International flights departing from cities in China are expected to increase after recent signs of further relaxation of tight restrictions for the past two years.
On Sunday, Air China restarted a route which was suspended for nearly one year, from Chengdu to Kathmandu. The route, which flies once per week, is the second international departure from Chengdu to be reopened after flights to Singapore started earlier with the normalization of epidemic prevention and control.
Hainan Airlines will also resume a direct flights from Chongqing, in Southwest China's Sichuan Province, to Rome on June 23. This is the first intercontinental international passenger route from Chongqing since the epidemic.
The Chongqing-Rome flight, the first international route opened by Hainan Airlines in Chongqing, had operated for nearly five years carrying more than 180,000 persons after its maiden flight in 2015. It was suspended due to the impact of the epidemic.
In a bid to curb imported COVID-19 cases, the Civil Aviation Administration of China (CAAC) launched the "Five One" policy in March of 2020, which stated that airlines of the Chinese mainland could fly just once a week on one route to any country, and foreign airlines could operate just one flight a week to China.

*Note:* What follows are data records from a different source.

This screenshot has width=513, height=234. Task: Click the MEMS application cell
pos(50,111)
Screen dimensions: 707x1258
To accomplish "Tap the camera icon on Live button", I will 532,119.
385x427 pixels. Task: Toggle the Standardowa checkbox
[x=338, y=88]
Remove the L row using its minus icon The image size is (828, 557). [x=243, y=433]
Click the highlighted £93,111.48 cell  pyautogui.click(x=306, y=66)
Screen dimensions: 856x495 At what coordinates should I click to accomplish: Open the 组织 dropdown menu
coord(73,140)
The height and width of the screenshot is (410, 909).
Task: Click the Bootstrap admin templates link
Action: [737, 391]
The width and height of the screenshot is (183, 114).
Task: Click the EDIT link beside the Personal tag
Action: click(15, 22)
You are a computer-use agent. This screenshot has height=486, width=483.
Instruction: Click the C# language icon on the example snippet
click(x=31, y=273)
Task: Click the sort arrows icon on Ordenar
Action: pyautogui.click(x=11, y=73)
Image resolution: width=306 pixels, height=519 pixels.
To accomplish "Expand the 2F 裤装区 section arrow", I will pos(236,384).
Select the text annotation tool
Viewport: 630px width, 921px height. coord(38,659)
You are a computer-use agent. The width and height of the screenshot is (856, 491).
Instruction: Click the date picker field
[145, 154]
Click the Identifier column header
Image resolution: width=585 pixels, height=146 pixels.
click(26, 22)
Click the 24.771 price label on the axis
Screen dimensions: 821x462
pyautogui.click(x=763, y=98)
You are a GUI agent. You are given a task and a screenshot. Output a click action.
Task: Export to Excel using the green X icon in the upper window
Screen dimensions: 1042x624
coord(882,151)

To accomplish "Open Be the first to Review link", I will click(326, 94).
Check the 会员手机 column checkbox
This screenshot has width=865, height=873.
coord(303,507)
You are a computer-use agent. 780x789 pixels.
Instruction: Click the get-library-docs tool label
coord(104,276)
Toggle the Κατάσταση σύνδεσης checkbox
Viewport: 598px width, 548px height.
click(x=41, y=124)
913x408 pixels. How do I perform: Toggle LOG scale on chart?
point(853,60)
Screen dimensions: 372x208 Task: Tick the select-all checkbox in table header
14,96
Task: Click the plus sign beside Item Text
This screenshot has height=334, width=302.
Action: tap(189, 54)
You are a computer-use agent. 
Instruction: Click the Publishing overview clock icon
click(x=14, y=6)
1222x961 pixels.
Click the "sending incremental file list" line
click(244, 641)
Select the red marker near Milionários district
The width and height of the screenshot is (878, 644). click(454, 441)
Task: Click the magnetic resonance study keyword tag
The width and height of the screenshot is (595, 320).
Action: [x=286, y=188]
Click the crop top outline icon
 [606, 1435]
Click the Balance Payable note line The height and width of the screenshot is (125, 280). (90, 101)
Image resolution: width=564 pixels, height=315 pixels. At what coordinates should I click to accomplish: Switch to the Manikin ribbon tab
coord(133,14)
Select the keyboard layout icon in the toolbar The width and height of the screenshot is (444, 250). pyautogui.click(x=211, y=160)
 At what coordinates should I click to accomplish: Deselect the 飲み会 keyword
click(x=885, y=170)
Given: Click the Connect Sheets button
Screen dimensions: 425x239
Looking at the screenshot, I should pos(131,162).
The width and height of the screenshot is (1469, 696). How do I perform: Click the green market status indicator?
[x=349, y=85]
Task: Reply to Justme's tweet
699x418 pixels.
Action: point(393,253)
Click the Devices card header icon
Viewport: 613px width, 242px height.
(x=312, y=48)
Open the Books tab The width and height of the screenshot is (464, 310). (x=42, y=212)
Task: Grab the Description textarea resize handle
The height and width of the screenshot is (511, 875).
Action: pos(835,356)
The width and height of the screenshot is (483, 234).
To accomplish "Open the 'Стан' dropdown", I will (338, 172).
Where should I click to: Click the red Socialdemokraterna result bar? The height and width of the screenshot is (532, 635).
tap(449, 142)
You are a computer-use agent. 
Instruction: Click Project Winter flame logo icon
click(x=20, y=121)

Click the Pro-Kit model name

Media reported that, as early as the end of May, three domestic airlines, China Southern Airlines, Air China and Hainan Airlines, have received the quota allocation of new international flights from the CAAC.
Additional inbound and outbound international flights will be gradually announced after reaching an agreement with foreign civil aviation authorities, according to online news outlet Yicai.
China Southern Airlines has obtained new flight quotas to Kyrgyzstan. Flights to Tajikistan and Turkey, which were temporarily suspended after the epidemic, were also reestablished, Yicai reported.
Air China has been allocated a flight quota to Belarus and the United Arab Emirates, after flights were reduced in September 2021.